--- RECORDS PROVIDED Enclosed Below ---
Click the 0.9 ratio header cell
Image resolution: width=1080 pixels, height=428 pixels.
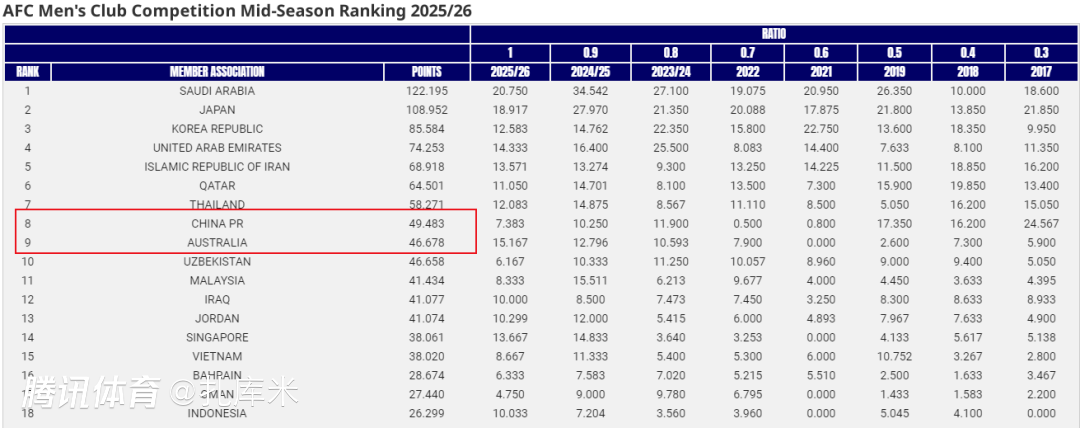590,52
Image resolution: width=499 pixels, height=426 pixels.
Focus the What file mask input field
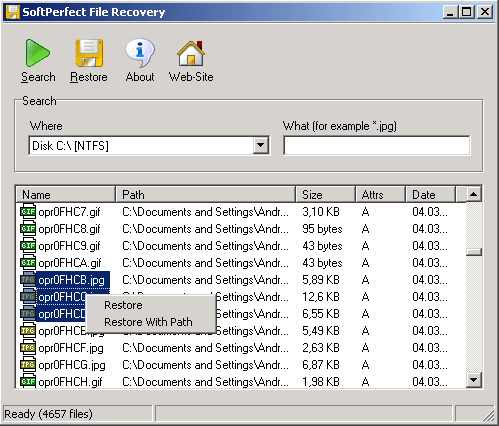tap(377, 145)
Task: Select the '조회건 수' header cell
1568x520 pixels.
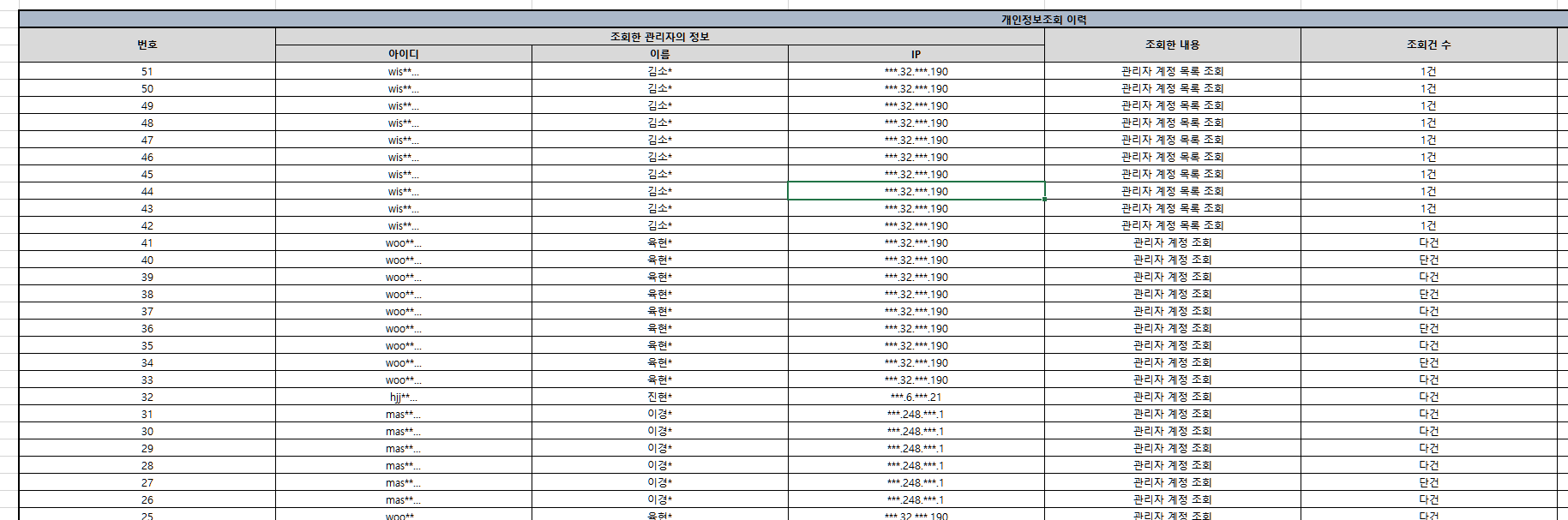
--- End of Enclosed RECORDS PROVIDED ---
[WHAT THE TASK REQUIRES] Retype the lines exactly. Begin at the one that holds "Image resolution: width=499", stop at the last line of the entries above, and drop the pictures.

[TASK ANSWER]
Image resolution: width=499 pixels, height=426 pixels.
Focus the What file mask input field
tap(377, 145)
Task: Select the '조회건 수' header cell
1568x520 pixels.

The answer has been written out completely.